STATED EXERCISE A:
Answer these questions using the Teske case report.
(i) How much money was loaned to the defendants?
(ii) For what price was the collateral sold in the private sale?
(iii) On what date was the automobile sold?

TEXT EXTRACT:
▼

Associates Finance Company of Nebraska v. Teske , 190 Neb. 747 ( 1973 )


Menu:
  • 212 N.W.2d 572 (1973)
    190 Neb. 747

    ASSOCIATES FINANCE COMPANY OF NEBRASKA, a corporation, Appellant,
    v.
    Peter TESKE and Donna Teske, Appellees.

    No. 38973.

    Supreme Court of Nebraska.

    November 23, 1973.

    *573 Luebs, Tracy, Huebner, Dowding & Beltzer, D. Steven Leininger, Grand Island, for appellant.

    Heard before WHITE, C. J., and SPENCER, BOSLAUGH, SMITH, McCOWN, NEWTON and CLINTON, JJ.

    SPENCER, Justice.

    Plaintiff-appellant appeals from the dismissal of its petition seeking a money judgment for the unpaid balance of a promissory note. Plaintiff repossessed and sold the secured collateral, a 1966 Lincoln Continental automobile; deducted the proceeds from the debt; and brought this action for the balance. The trial court found that the private sale of the collateral for $260 was not commercially reasonable under the Uniform Commercial Code and dismissed plaintiff's petition. We affirm.

    On June 17, 1970, defendants executed a promissory note in favor of the plaintiff, along with a security agreement covering the 1966 Lincoln Continental automobile. The amount loaned was $1,625.43. The amount of the note, which included finance charges, was $2,016. Defendants defaulted in their payments. On December 30, 1970, using a key made the week before, plaintiff took possession of the automobile which it found on a Grand Island street. Defendants were residents of Grand Island. The automobile was stored in the open in Grand Island until about the end of January 1971. It was then either driven or towed to Hastings. Plaintiff's manager testified both ways. There it was stored on a used car lot until March 15, 1971, when it was sold.

    Plaintiff sent defendants a notice of sale, dated January 7, 1971, advising them that the automobile would be offered for private sale in Hastings after 5 p. m., on the 14th day of January, and from day to day thereafter until sold. The car was then in Grand Island. Plaintiff was aware that defendants did not receive this notice because it was returned unclaimed.

▲

EXERCISE INPUT:

▼

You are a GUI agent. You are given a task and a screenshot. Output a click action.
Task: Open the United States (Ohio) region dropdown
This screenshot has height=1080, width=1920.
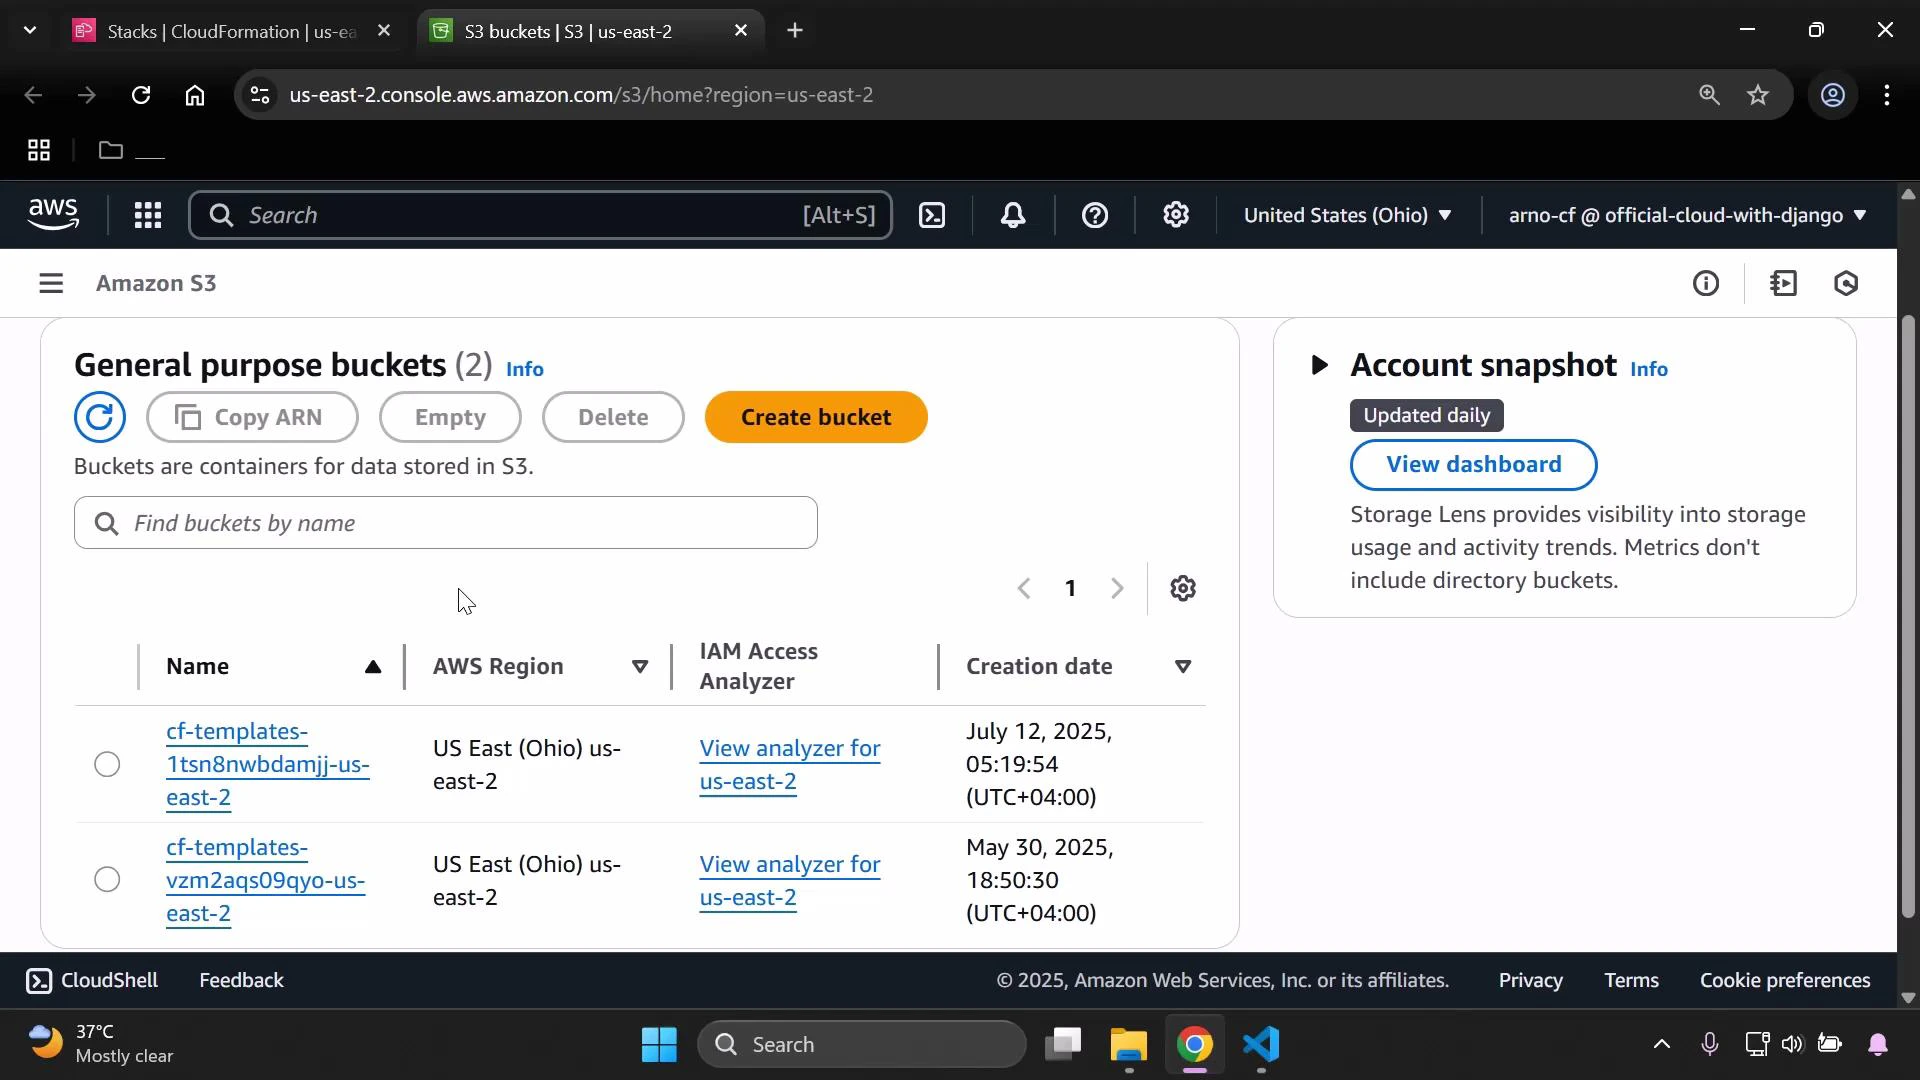pyautogui.click(x=1347, y=215)
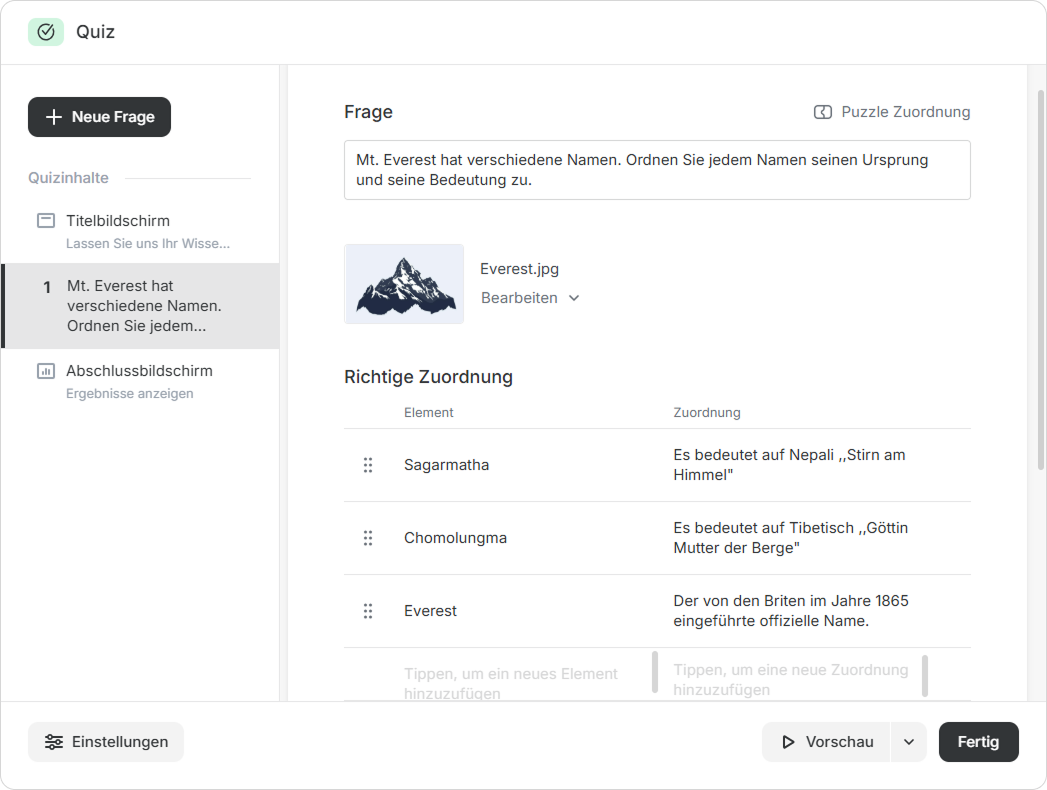Image resolution: width=1047 pixels, height=790 pixels.
Task: Open the dropdown arrow beside Vorschau
Action: [x=908, y=742]
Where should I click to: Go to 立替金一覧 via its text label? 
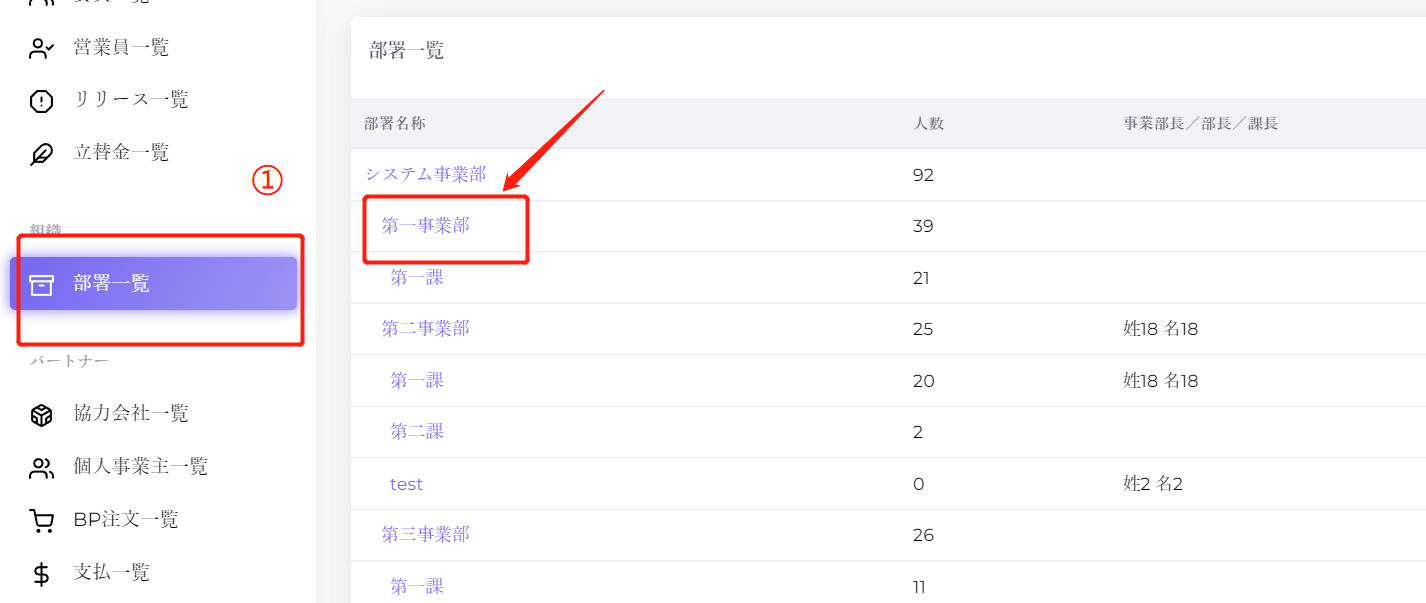[121, 152]
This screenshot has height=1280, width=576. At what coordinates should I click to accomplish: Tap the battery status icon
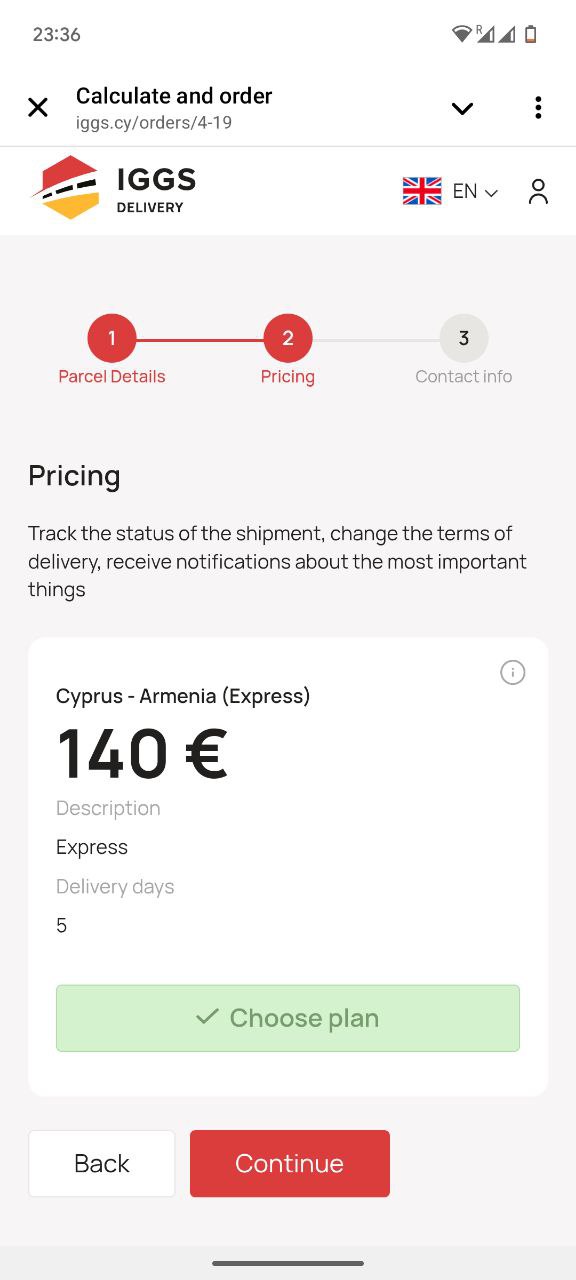pos(531,34)
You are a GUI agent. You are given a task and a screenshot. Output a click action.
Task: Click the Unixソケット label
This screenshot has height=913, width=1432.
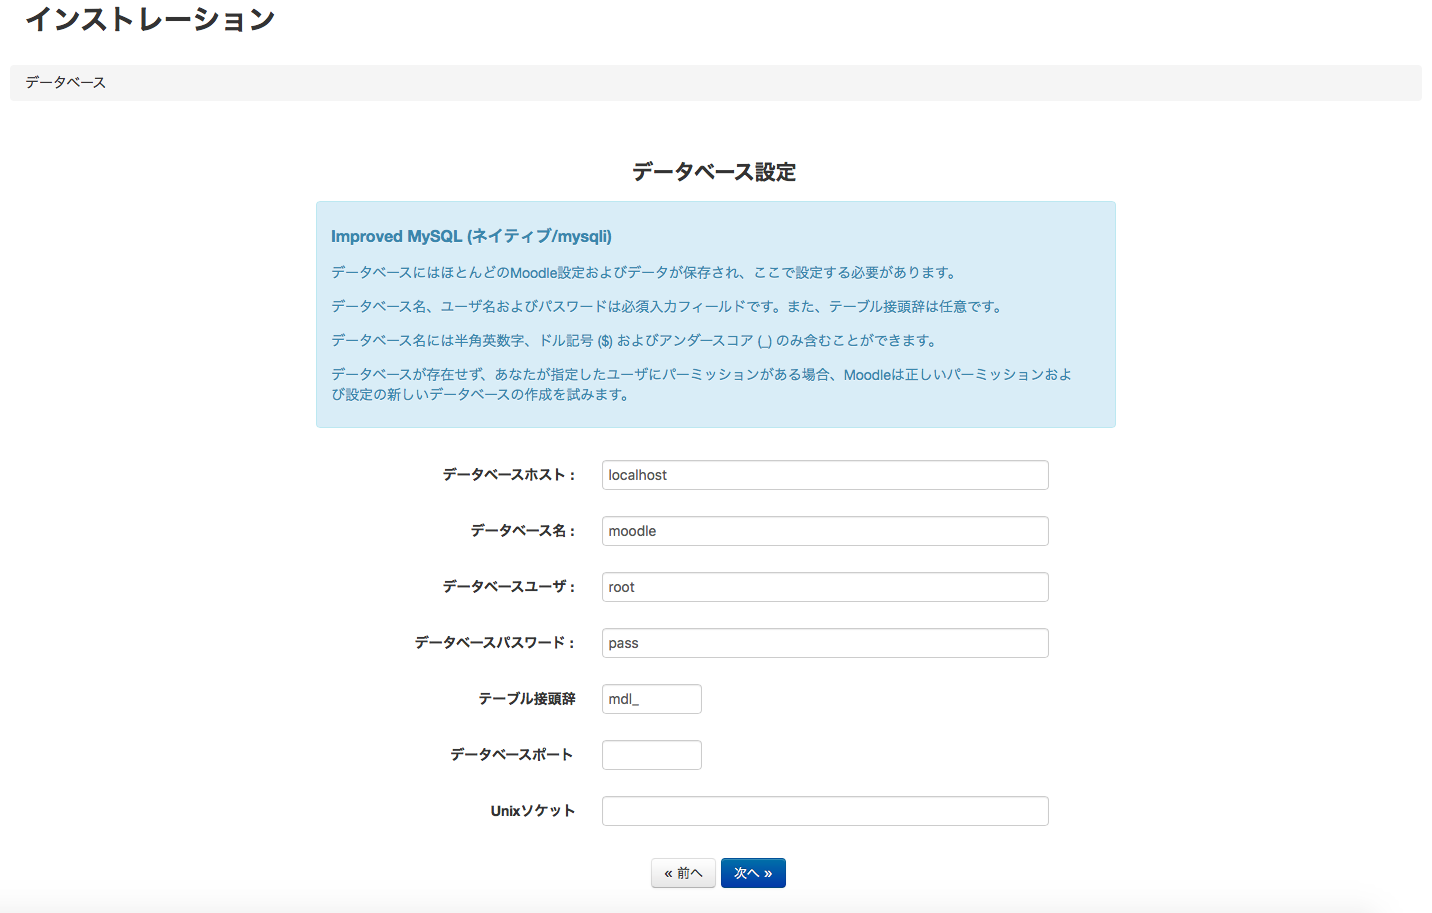tap(533, 811)
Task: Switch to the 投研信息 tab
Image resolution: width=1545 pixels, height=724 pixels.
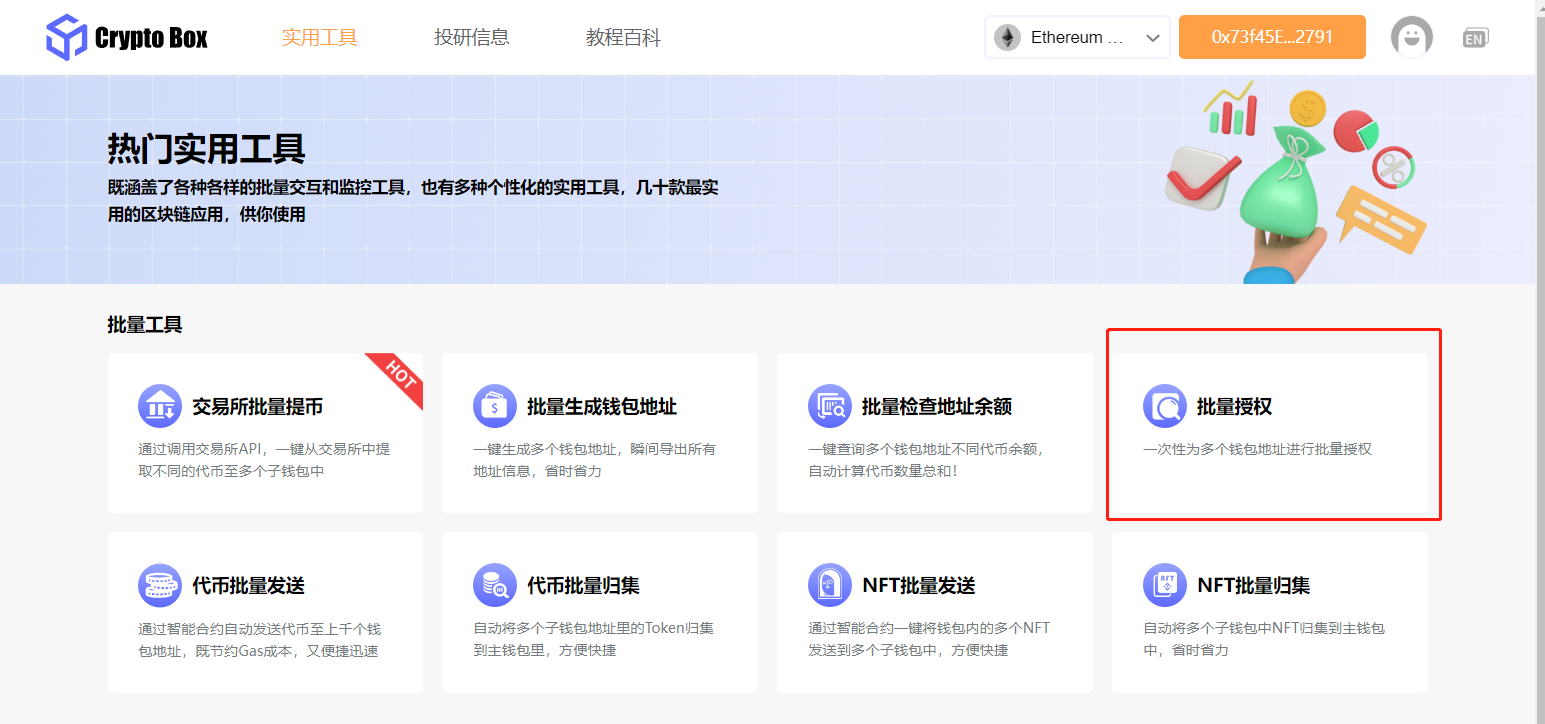Action: 472,36
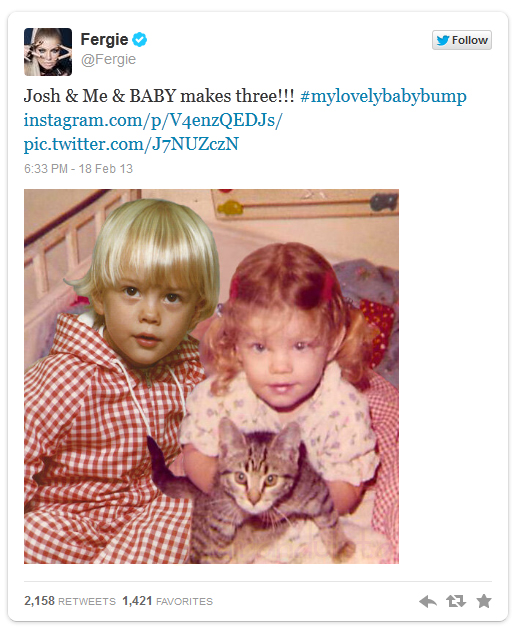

▲

STATED EXERCISE B: In the records, write out the stretch from the line containing "Where should I" through the end of the records, substituting "image" for "screenshot" and leaving everything else unchanged. Leave the pictures out of your answer.

WRITTEN REPLY A:
(i) $1,625.43
(ii) $260
(iii) March 15, 1971

WRITTEN REPLY B:
Where should I click to: Go to 立替金一覧 via its text label? 
[121, 152]
This image has height=1280, width=576. At what coordinates should I click to accomplish: Tap the battery status icon
pos(531,34)
You are a GUI agent. You are given a task and a image. Output a click action.
Task: Click the Unixソケット label
This image has height=913, width=1432.
tap(533, 811)
Task: Switch to the 投研信息 tab
Image resolution: width=1545 pixels, height=724 pixels.
Action: 472,36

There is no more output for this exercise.